Need help identifying this frame if it's truly a Salvarani pro team frame or something else and 2nd who made the frame? De Rosa, Bianchi....etc or is it one those avg. cheap Chiodra frames? Who made the lugs? I know the Chiorda racing team frames were never built by Chiorda and this frame looks very different to a factory made Chiorda.

The frame seems to be built with nice lug work much nicer than the ones sold in the US, a lot of the lug work has hearts on them and BB lug has three large holes drilled in the bottom of it. The Frame was repainted by M/B (?) in '98 with a very thick paint and the decals sadly appear to be on the outside but the seatstays have them engraved/raised with Chiorda. I'm trying also to figure out which year it came from as it has bottle bosses on the frame but nothing else except for the cable boss at the end of the chainstay. The bottle bosses could have been added during the repaint as I think water bosses came later in the late 70's along with other braze-on's. I think the frame saver paint inside and the unsteady white detail paint hides a bit of the quality.

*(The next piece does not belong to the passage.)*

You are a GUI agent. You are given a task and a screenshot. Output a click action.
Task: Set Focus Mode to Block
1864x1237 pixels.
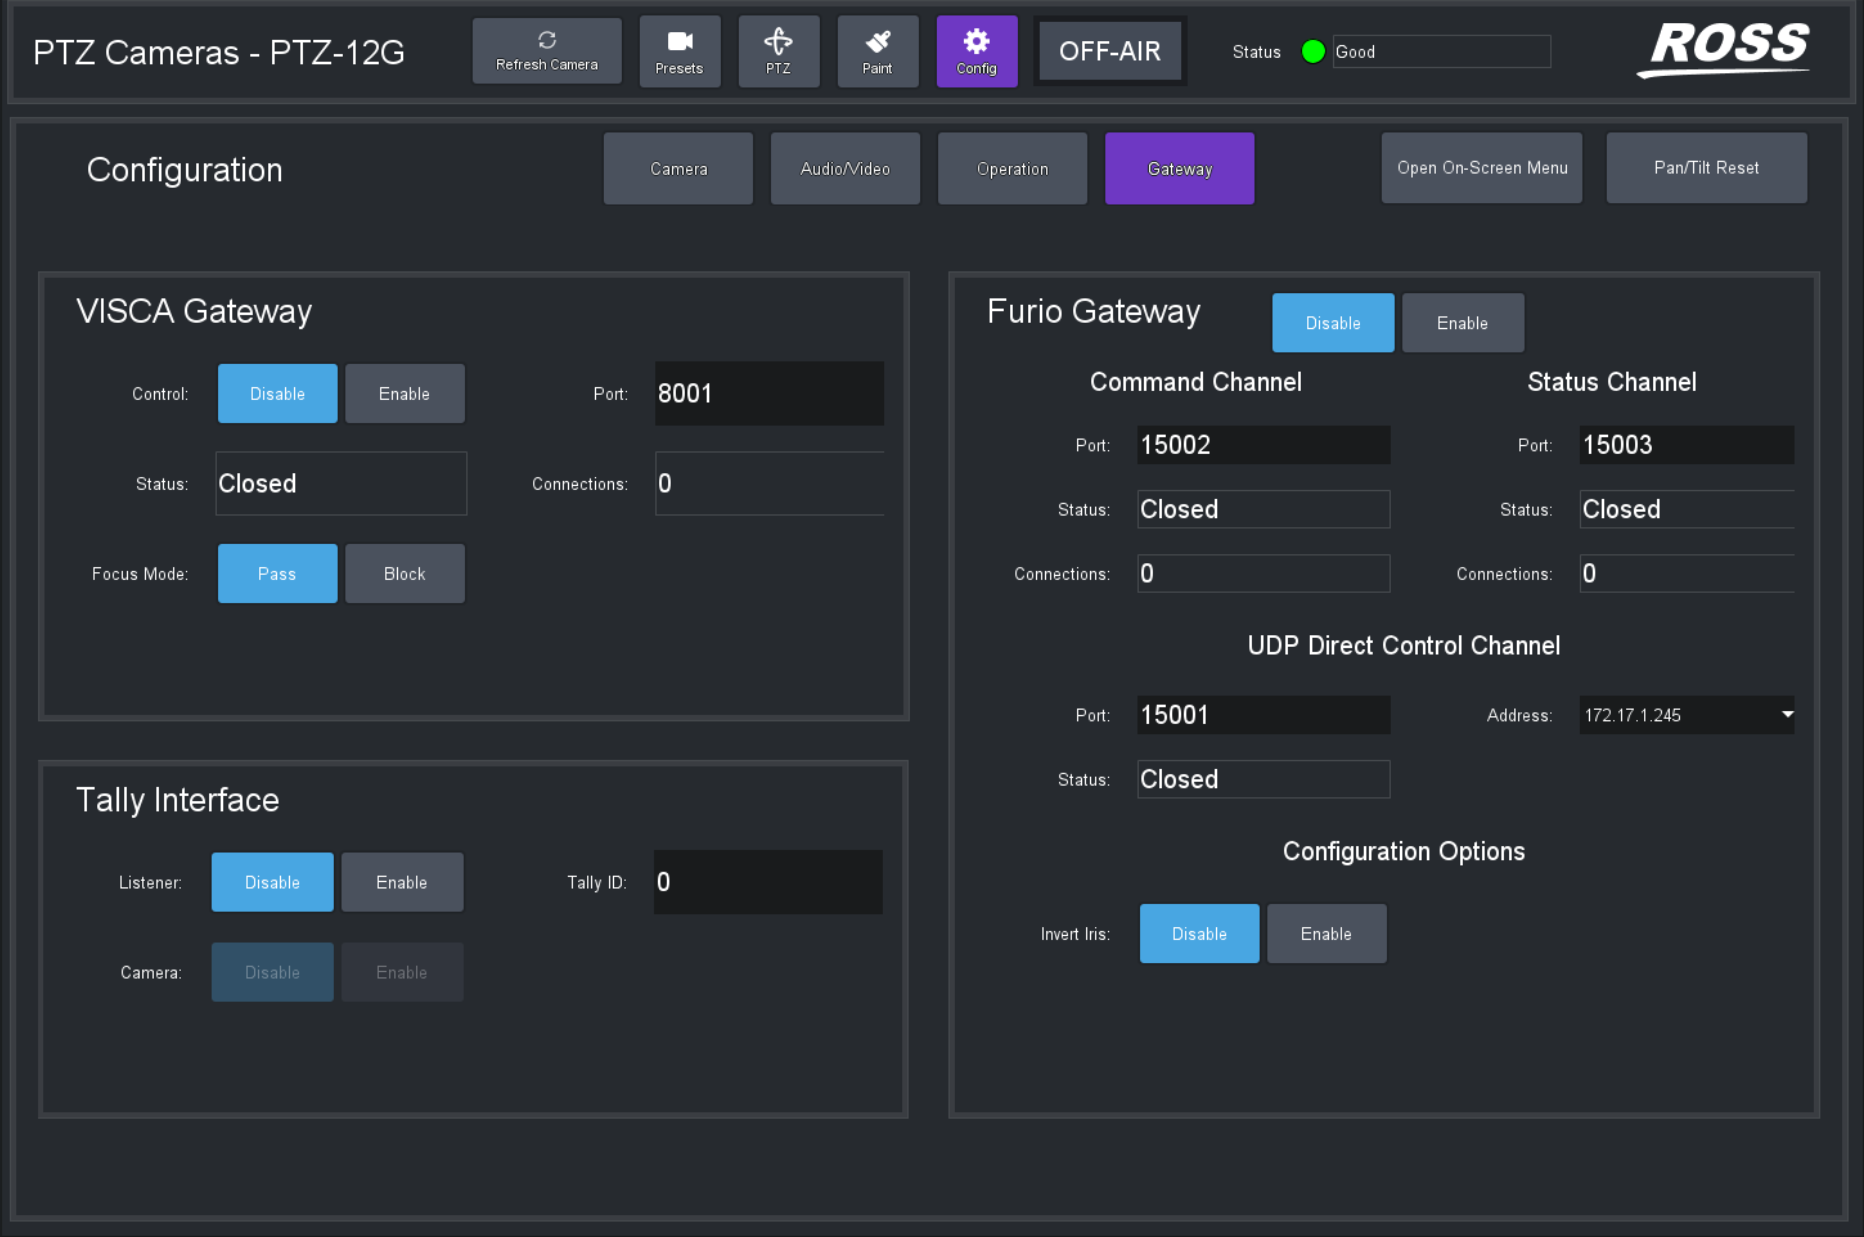(x=404, y=573)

I appreciate any info or insight on this frameset. Thanks the help


----------



## Cinelli 82220 (Dec 2, 2010)

That's no De Rosa. The "hearts" you think you see in the lugs are nothing like the De Rosa ones and De Rosa used very different lugs. 
There were pics of a Chiorda built by Colnago on wooljersey a long time ago, I don't know if they are still there. IIRC it was built for Gimondi. It looks nothing like this either.
This is obviously a Chiorda factory built team frame, after all, the domestiques didn't get anything special to ride. They pop up on Ebay often enough. I'm baffled as to what you see in it that is so remarkable. In the early seventies there were dozens-maybe hundreds-of small builders and bike shops producing similar bikes.


----------



## mr_macgee (Feb 16, 2011)

Just trying to get the story straight either way and yes there were hundreds of frame builders in Italy alone, just thought someone would recognize it or were actually knowledgeable and not guessing. It's obvious it's not De Rosa hearts but frame makers used different cutouts and lugs when making frames for other makers.

I have a room of some nice road & track bikes (Colnago Mexico, Merckx, MKM, Gios and some custom american frames as well built some frames myself) and this feels just as nice as some of them and lighter so I was just curious. Oh' well


----------